**SELECTED TEXT:**
+++

Optometric Management Tip # 94 - Wednesday, November 05, 2003
Keeping accounts receivable low
Many optometric practices carry more debt than is necessary from patients and from insurance
companies, and in some cases, accounts receivable is really out of hand. This burden can be
very hard on practice cash flow, so it's smart to work on bringing accounts receivable (AR)
under control.
How much money should be in AR?
Let's set a goal for accounts receivable. Most practice's will have some unpaid balances for
services and products because of two reasons: 1) If any insurance plans are billed, that
outstanding amount is placed in accounts receivable and 2) many office management systems post
a sale when items are ordered, so that amount appears as accounts receivable until products
like glasses and contact lenses are picked up yet (even though the office policy may not
require the balance be paid until the item is dispensed). The average monthly total of those
two sales categories represent the minimum AR that we can expect. On the other hand, if the
office billed 100% of all charges, and if 30 days were allowed to patients and insurance
companies to pay the bill, the maximum AR that we would expect would be equal to one month's
gross revenue. So, as a general rule, your AR should be less than one month's gross. How
much less depends on how much insurance billing occurs.
How to lower AR
The biggest factor in controlling accounts receivable is developing office polices about payment
and sticking to them. It's easy to want to bend the rules for good patients, or to attract
new business, but this is an area that I stand firm on... or rather my staff does. We require
payment in full for services at the time of visit, unless insurance has been approved in
advance. We always ask about insurance over the phone, and we state all exam fees and payment
expectations in advance. We require a 50% down payment for a product order to be placed,
with the balance due upon delivery. These polices are certainly not extreme, and I find
patients like knowing what's expected. I train my staff to not come to me for exceptions,
because that puts me in a bad light. If a misunderstanding occurs, we may apologize for not
explaining our policies clearly enough, but there are no exceptions.

+++

Source records:

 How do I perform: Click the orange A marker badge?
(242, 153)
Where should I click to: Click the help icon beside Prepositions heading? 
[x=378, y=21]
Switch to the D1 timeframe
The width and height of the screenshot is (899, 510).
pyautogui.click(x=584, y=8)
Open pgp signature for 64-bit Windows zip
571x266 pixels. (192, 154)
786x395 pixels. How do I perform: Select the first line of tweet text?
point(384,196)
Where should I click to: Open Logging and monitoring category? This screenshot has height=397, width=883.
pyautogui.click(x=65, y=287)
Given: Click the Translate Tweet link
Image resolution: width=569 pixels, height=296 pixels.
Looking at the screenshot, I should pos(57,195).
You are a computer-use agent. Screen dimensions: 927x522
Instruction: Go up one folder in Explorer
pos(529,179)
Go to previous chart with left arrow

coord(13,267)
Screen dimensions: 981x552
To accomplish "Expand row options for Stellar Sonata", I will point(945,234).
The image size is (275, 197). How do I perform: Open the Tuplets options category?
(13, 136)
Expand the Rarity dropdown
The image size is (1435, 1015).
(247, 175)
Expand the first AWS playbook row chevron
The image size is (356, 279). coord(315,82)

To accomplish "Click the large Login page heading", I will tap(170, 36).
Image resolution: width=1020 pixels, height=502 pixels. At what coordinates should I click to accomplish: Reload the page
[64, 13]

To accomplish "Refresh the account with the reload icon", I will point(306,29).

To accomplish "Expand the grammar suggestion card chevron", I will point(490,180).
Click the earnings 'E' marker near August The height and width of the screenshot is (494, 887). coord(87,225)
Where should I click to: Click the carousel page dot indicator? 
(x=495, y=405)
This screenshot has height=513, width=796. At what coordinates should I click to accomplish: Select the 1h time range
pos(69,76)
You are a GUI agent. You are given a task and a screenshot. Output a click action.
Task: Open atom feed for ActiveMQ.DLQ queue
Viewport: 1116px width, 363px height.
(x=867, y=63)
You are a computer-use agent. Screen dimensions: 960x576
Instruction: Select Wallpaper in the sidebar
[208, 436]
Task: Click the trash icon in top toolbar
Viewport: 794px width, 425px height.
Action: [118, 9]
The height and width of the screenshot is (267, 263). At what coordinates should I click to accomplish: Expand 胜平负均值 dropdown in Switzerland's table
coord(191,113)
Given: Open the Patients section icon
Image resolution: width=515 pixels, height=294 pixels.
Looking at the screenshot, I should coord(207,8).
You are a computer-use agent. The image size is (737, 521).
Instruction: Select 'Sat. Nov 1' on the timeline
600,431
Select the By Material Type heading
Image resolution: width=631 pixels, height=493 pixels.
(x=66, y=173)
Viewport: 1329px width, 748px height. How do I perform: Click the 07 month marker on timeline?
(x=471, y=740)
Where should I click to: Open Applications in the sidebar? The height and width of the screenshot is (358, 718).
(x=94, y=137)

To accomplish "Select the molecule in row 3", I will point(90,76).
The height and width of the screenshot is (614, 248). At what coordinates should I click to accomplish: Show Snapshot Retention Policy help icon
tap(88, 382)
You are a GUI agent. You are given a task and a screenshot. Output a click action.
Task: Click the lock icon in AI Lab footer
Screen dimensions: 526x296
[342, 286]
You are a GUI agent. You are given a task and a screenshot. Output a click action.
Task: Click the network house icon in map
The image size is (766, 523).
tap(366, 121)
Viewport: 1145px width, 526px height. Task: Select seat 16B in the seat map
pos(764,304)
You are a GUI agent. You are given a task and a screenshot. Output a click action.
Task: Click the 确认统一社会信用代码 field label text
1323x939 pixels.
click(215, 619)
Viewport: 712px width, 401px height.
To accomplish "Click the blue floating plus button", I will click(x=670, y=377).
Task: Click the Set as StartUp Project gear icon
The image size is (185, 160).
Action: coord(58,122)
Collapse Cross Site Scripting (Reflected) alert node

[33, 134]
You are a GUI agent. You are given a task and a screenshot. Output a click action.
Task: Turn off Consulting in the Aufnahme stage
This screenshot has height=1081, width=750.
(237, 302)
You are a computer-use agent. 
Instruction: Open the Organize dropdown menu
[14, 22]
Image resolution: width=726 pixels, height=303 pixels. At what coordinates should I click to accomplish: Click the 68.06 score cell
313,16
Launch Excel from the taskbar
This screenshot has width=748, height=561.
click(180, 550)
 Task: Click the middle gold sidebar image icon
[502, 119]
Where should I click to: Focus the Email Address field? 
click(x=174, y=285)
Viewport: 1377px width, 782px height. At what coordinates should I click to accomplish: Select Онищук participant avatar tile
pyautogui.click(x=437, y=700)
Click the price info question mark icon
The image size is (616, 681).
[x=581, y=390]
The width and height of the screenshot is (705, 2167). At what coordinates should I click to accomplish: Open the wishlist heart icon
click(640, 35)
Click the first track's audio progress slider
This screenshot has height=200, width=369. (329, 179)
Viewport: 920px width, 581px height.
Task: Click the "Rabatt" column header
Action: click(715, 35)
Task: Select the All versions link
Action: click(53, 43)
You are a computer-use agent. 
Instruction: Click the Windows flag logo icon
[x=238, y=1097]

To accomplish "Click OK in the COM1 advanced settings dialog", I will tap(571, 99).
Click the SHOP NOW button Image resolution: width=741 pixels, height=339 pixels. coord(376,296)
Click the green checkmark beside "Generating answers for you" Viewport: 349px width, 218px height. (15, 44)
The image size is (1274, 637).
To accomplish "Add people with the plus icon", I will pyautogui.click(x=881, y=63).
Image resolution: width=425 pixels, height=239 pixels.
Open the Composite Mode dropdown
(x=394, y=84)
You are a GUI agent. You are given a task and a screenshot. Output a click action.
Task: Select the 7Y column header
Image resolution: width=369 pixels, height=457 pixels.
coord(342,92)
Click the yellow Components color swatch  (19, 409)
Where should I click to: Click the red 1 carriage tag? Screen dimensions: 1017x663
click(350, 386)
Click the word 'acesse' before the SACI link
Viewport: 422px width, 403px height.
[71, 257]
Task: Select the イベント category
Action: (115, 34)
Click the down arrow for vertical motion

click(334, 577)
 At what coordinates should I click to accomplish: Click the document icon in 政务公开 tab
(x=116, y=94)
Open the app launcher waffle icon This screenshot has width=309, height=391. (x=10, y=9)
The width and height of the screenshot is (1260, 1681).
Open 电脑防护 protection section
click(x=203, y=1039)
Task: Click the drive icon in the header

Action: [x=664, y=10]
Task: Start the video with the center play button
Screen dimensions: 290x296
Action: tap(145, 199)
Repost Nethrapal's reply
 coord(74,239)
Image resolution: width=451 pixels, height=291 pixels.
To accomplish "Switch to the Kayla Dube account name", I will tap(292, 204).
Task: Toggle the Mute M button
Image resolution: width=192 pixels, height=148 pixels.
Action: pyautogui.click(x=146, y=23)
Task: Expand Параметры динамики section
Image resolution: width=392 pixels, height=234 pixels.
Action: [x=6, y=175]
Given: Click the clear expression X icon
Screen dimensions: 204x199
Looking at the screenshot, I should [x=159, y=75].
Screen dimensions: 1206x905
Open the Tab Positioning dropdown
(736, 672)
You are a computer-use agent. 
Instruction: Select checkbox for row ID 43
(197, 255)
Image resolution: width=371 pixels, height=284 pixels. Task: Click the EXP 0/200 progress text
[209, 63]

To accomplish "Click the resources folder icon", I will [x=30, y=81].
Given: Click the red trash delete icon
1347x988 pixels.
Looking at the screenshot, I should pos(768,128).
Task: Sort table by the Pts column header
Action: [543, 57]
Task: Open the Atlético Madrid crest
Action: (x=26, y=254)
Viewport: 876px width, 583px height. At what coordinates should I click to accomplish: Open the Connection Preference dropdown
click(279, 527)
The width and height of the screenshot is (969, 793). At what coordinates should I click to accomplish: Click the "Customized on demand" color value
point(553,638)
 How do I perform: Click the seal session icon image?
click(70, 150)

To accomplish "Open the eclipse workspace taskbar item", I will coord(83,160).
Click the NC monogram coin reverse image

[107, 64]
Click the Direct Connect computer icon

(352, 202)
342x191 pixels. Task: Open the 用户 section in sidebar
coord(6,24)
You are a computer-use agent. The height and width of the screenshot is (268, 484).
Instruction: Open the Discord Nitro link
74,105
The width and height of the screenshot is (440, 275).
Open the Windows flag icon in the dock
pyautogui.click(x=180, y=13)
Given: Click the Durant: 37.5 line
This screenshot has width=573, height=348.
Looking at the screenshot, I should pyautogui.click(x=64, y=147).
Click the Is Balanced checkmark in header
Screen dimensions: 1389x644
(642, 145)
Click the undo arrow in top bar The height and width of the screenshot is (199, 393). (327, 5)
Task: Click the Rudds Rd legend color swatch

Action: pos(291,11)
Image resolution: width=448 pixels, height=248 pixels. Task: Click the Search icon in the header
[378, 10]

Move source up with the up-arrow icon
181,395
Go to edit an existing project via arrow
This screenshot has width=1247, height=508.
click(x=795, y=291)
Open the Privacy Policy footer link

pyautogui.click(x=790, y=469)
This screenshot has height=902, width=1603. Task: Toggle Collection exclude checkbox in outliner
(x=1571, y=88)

+++

**WHAT TO WORK ON:**
1 > In the tip on keeping accounts receivable low, list each payment or insurance practice the office follows in the sentences from "We require payment in full" through "with the balance due upon delivery."
2 > Write the next part of the optometric management tip on keeping accounts receivable low, starting after its last sentence.

**WRITTEN RESPONSES:**
1 >
- Payment in full for services is required at the time of the visit, unless insurance has been approved in advance.
- Staff always ask about insurance over the phone.
- All exam fees and payment expectations are stated in advance.
- A 50% down payment is required before a product order is placed, with the balance due upon delivery.

2 >
In this age of increased insurance billing, I fear that optometric office staff members are
losing their skills for collecting payments in person. While it is becoming normal to never
pay cash in a general physician's office, optometrists dispense retail products, and from a
business sense, it is good for us to be comfortable collecting payments. We need not be
defensive about it. Patients expect to pay for services, and those who give you a problem
about it are the ones who will probably be delinquent accounts, so let them go elsewhere.
Every credit worthy person today has a Visa or MasterCard, and if they're not credit worthy,
why should you extend credit?
Other factors that reduce AR
- Stay on top of it. Appoint one staff member to review the AR report regularly. Call
patients and insurance companies that are more than 30 days due, take notes, and keep calling.
It is a tough job. This work should be monitored by the doctor or office manager every month,
or it will slip away.
- Send statements regularly. Even with good polices, some outstanding balances occur due to
insurance not paying as expected. Send bills at the same time of every month without fail and
charge interest on unpaid balances. Just notify people that you will charge interest by
printing it on your statements.
- Speed up eyeglass delivery time.
- Stock major brands of contact lenses so payment in full is made on the day of fitting.
- Reduce the number of insurance plans your office accepts.